Dom João Justino de Medeiros Silva
Arcebispo de Montes Claros (MG)
O potencial para o diálogo está inscrito na natureza humana. Como ser de razão e de linguagem, o ser humano alcança a percepção da força criativa da palavra. Descobre que a fraternidade e a saudável convivência, não obstante os interesses conflitivos, podem ser restabelecidas quando se escolhe a via do encontro e do diálogo. Para os cristãos, essa via integra o evangelho de Jesus Cristo. Seu mandato aos discípulos é: “Como eu vos amei, assim também vós deveis amar-vos uns aos outros. Nisto conhecerão todos que sois meus discípulos: se vos amardes uns aos outros” (Jo 13,34b-35). Um dos passos essenciais da experiência do amor é a palavra respeitosa que estabelece laços, constrói pontes e fortalece relações. Infelizmente, é muito comum a violência brotar da falta de diálogo, ou seja, do desinteresse em buscar palavras que comuniquem o que se compreende. O apelo às forças sempre destrutivas da violência é um dos piores contratestemunhos dos cristãos. E, para tristeza de todos, a história até nossos dias está manchada de maus exemplos.

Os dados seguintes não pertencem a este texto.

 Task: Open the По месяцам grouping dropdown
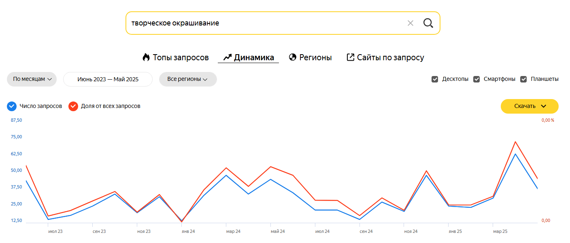[x=32, y=79]
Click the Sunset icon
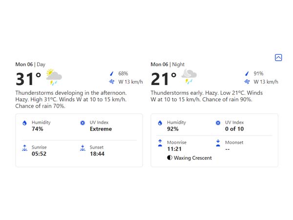Image resolution: width=293 pixels, height=220 pixels. [83, 148]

“O diálogo sem reservas: não como mera atitude tática, mas como exigência intrínseca para fazer experiência comunitária da alegria da Verdade e aprofundar o seu significado e implicações práticas” é um dos critérios inspiradores para a renovação e o relançamento da contribuição dos estudos eclesiásticos. É o que propõe Papa Francisco na Constituição Apostólica Veritatis Gaudium, sobre as Universidades e as Faculdades Eclesiásticas, documento de dezembro de 2017. Recorremos à expressão “diálogo sem reservas” para evidenciar a necessária disposição de trabalhar incansavelmente pelo caminho do diálogo.
O Papa São Paulo VI, na esteira de seu antecessor, Papa São João XXIII, contribuiu para aprofundar o alcance da via do diálogo. Em sua Encíclica Ecclesiam Suam, São Paulo VI elabora a importância do diálogo, indicando quatro círculos que se ampliam: o diálogo interno na Igreja Católica; o diálogo dos católicos com os outros cristãos; o diálogo dos católicos com as outras religiões e o diálogo dos cristãos católicos com os homens e mulheres de boa vontade. Em nenhum desses círculos a prática dialogal é imediata e fácil. Não tenhamos uma visão idealizada ou romântica do diálogo. Mas saibamos que ele é caminho para gerar aproximação, encontro e comunhão.
O emblemático gesto de levantar uma bandeira branca como sinal de disposição para a paz, de baixar armas e cessar fogo, de interromper as formas de agressão indica que todos sabemos o caminho para a paz e a boa convivência: será sempre o diálogo. Não estamos todos precisando levantar a bandeira branca, interromper nossas agressões, dispor-nos ao uso da palavra? Para esse passo, nós cristãos deveríamos ser os primeiros, como seguidores daquele que é chamado o Príncipe da Paz. Contudo, para os discípulos de Jesus Cristo trata-se do diálogo como expressão de espiritualidade, não de simples estratégia.
Nossas comunidades precisam esmerar-se na educação para o diálogo, inspirando-se em Jesus de Nazaré. Uma das principais contribuições da educação católica para a sociedade se inscreve nesse âmbito: demonstrar como o diálogo constrói. Valorizemos todas as experiências de fomento ao encontro e à conversa entre as pessoas. Não encontraremos todas as respostas. Mas importa dialogar sem reservas. Todos os dias.